卓寒兮将放着冰块的篮子重新放回地上,看样子好像提不动了。
“早些时候,城主来的时候跟总厨说过话。他们两个关系好像挺不错的。”
“唔唔唔”帝凛含糊应答着,竭力压制着自己脑海中那一副副挣扎着要涌现出来的动作短片。
卓寒兮往后瞟了一眼,确定没有人在附近:“军方有飞鹰的支持。随时准备搬迁。基地可能暴露。”
“嗯?”飞鹰是什么?帝凛一阵无言。至于搬迁与基地暴露,则差不多可以和上午发生的那一连串事情联系起来。然而在两人面对面站着发愣时,后厨内传来其他伙计招呼卓寒兮的声音。被喊道的人一把提起篮子,关上门离去了,只留一人面对着一堵木门一堵墙在那面壁思过。
帝凛挑起指尖,卷了卷自己鬓边垂下来的卷发,慢慢地走了回去。看来想管闲事也需要一定的本事啊。
可当她快要走回大棚下时,那走来走去负责管闲事的某位蓝帽子小哥又出现了,而且四处张望着像在找人。帝凛心头一紧,正想着要扭头走开,但还是被他看见,有力挥起手来:“快来快来,找你找半天呢,有大喜事!”
“什么大喜事儿啊?”哪来的大喜事?帝凛的嘴张大到可以吞得下一个鸡蛋,连以往都平摊着的耳朵也竖起来了。
“是这样的,”蓝帽子小哥把他手里夹着纸张的文件夹递给她看,“最近猎荒队人手有点紧缺,所以我们要挑选一批新人入伍。瞧,你被选进预备队员里了!现在就和我去试练场上看看吧,若果真能入选那可就是有福了!”

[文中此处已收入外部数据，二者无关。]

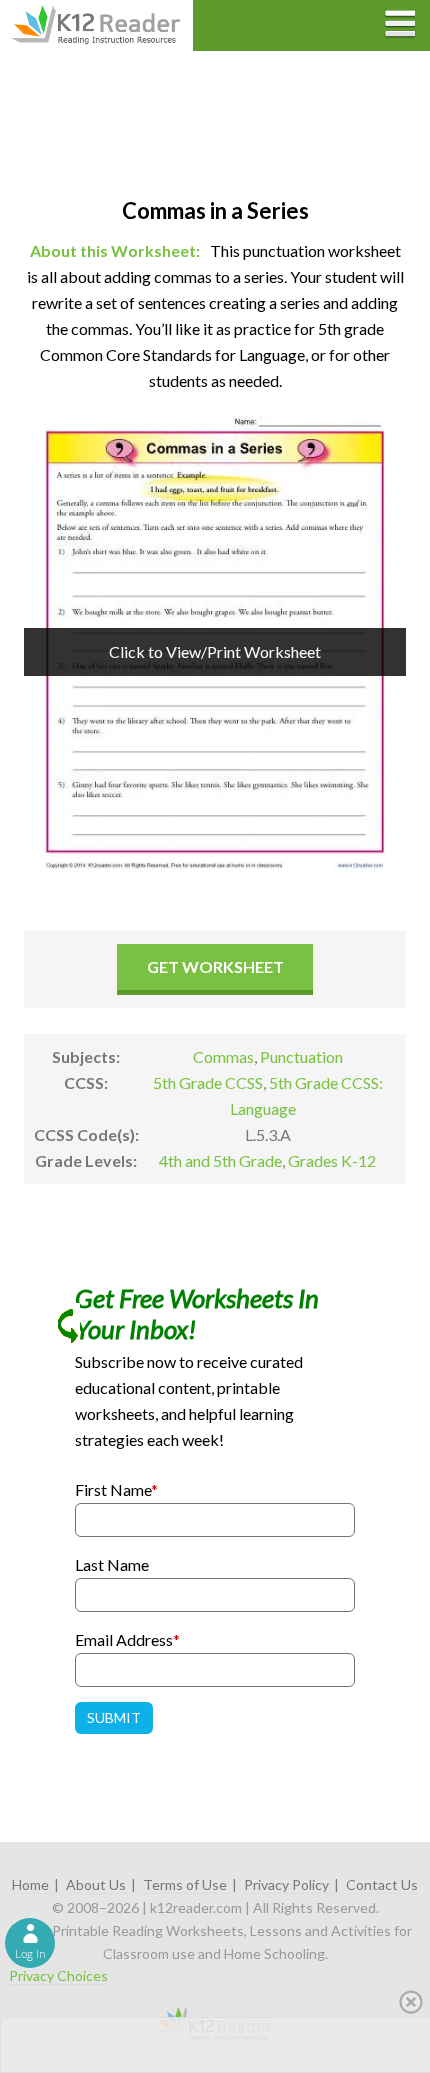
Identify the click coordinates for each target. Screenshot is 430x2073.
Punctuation (301, 1056)
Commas (223, 1056)
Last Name (112, 1564)
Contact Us (382, 1884)
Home (30, 1884)
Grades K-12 (332, 1160)
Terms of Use (185, 1884)
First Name (116, 1489)
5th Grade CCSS (208, 1082)
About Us (96, 1884)
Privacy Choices (58, 1975)
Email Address (127, 1639)
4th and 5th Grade (220, 1160)
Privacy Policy (286, 1884)
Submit (114, 1717)
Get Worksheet (215, 966)
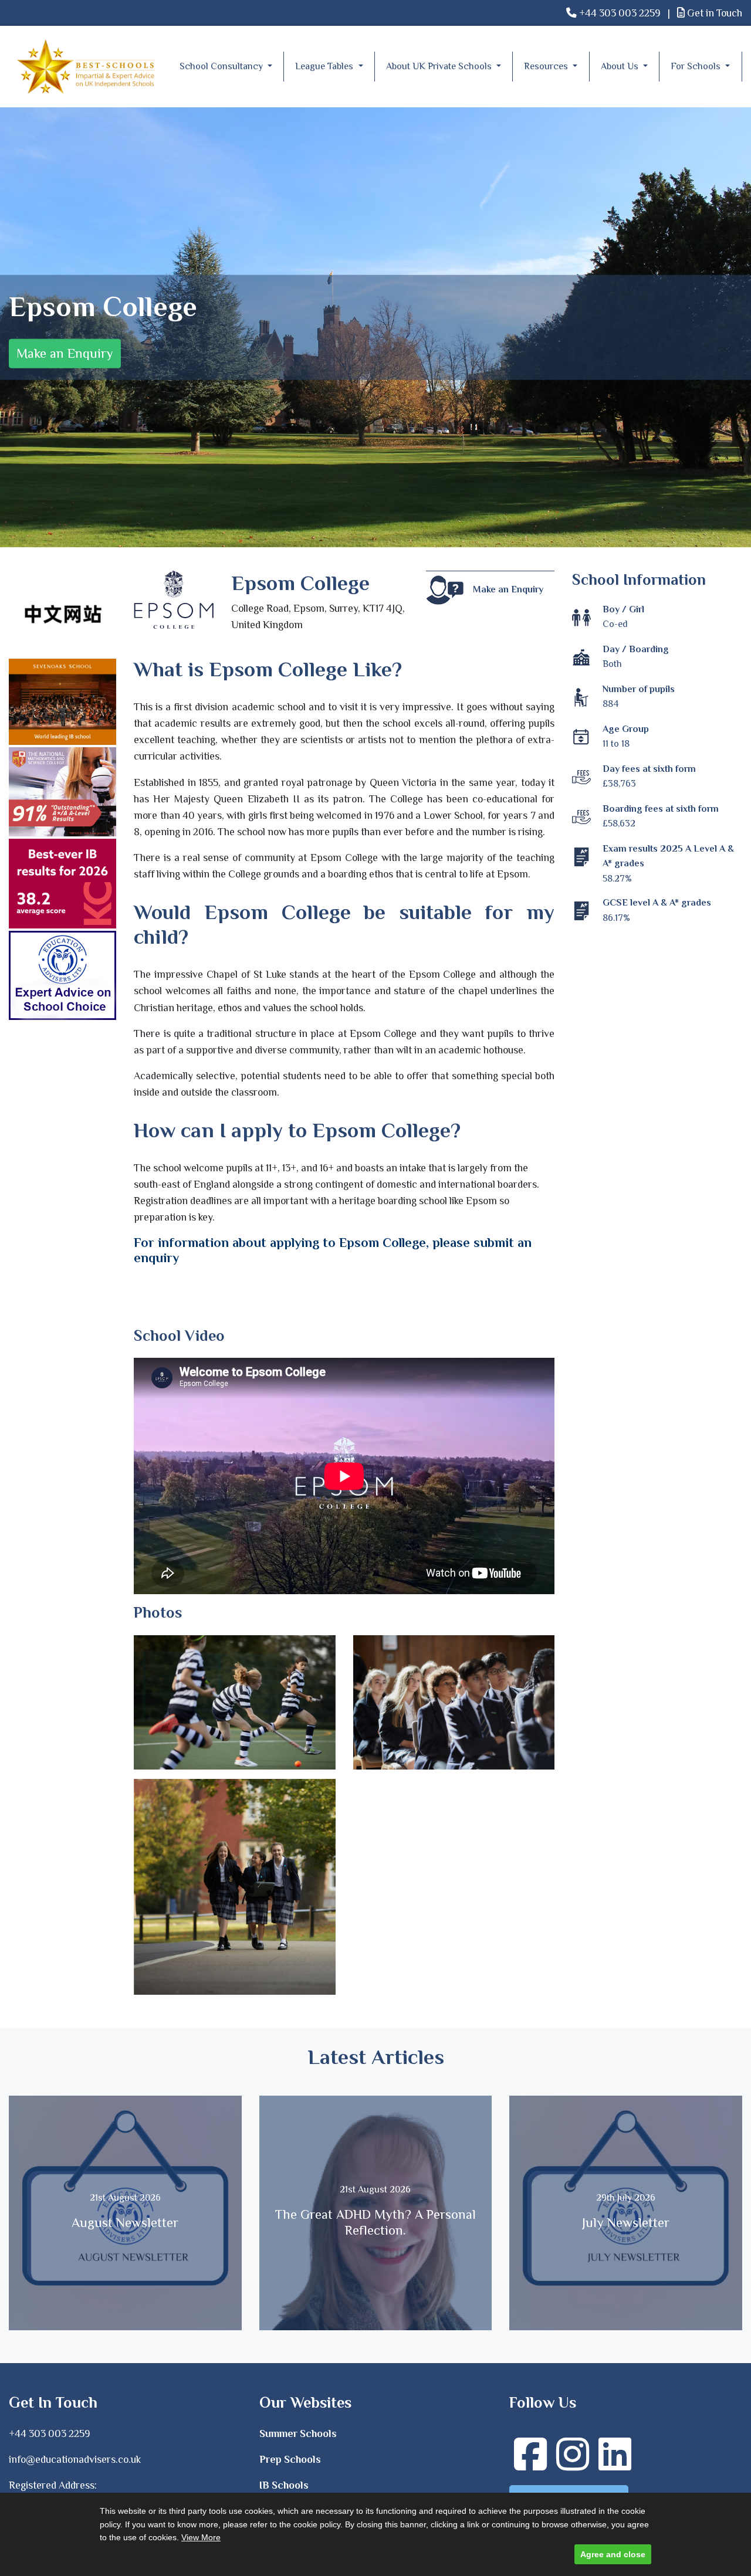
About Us (621, 66)
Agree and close (612, 2554)
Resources (547, 66)
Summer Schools (298, 2433)
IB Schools (284, 2485)
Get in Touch (713, 13)
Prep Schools (290, 2459)
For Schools (697, 66)
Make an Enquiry (64, 353)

“什么猎荒队?那不是说未成年不会进的吗?!”帝凛险些喷血。
“没办法,近来人员损失比较大——再说后生可畏嘛!快入秋了,天气一旦冷下去,冰块的需求量就会大幅下降,到时候你指不准哪天就会失业,于是我们想到把你调到猎荒队里去,他们都是负责到城外面去采集物资,常常与死神擦肩而去,是养活我们整个兽人城的英雄!而你的这项异能应对在外紧急情况估计也会有很大帮助。总而言之,这是经过多方面考虑的结果。”

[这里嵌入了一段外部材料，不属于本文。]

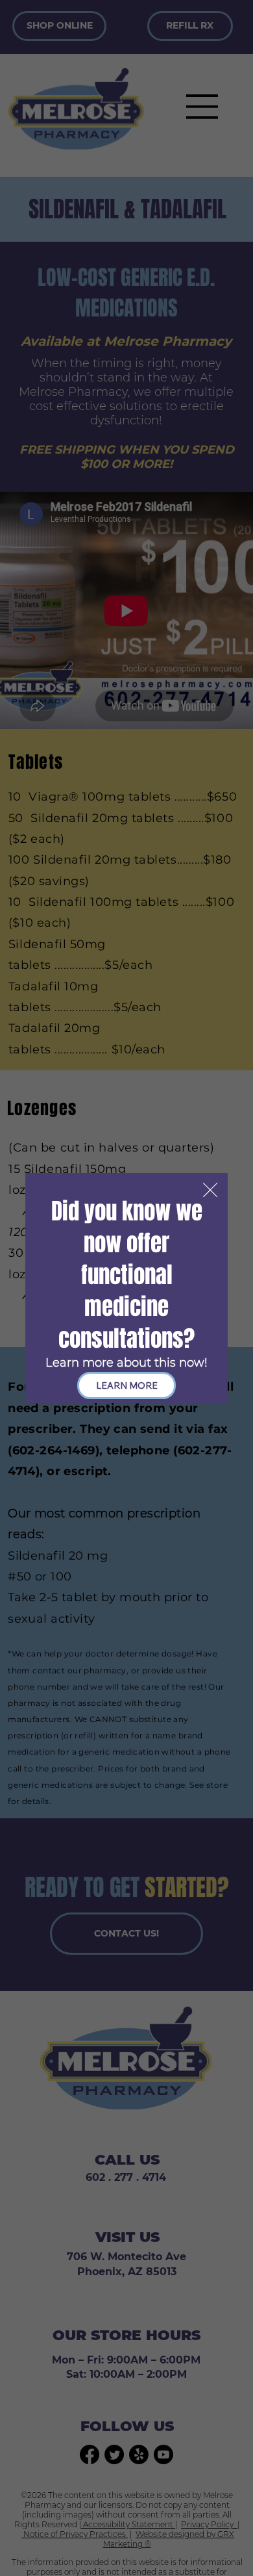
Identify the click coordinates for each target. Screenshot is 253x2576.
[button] (210, 1190)
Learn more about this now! (126, 1363)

小哥振振有词地说道,但是依旧无法平复帝凛颤震的内心,就好像身体里面来了一场铺天盖地的海啸,把她所有平淡的感情都给颠覆了。
“那它死人的概率大不大?”帝凛畏惧地问道,甚至往后退了几步。但小哥却迟疑了,半天没给出回答。她头一次感觉到,自己曾有的这份造冰工作竟是如此的轻松愉悦,甚至都快比得上待在教室里念书了!我的运气呢?运气是不是在前几天都给钟毓生吸走了?因为我叫他帮我修那个模具?!
归根结底——这都是源于我操纵冰雪的能力!算不算——因祸得福再得祸?大错特错!如果我不是兽人,也没有异能的话,现在大概还在教室里读书吧唉,劳资真怀念以前那种无忧无虑、跟个傻白甜似的生活,要知道几年前我可是打死也不会喜欢上学的,老想着早点毕业去工作,自力更生蠢透了
帝凛哆嗦着嘴唇,抬起头来看着蓝帽子小哥,却尽量让自己的声音听起来格外坚定:“好带我去那里吧。”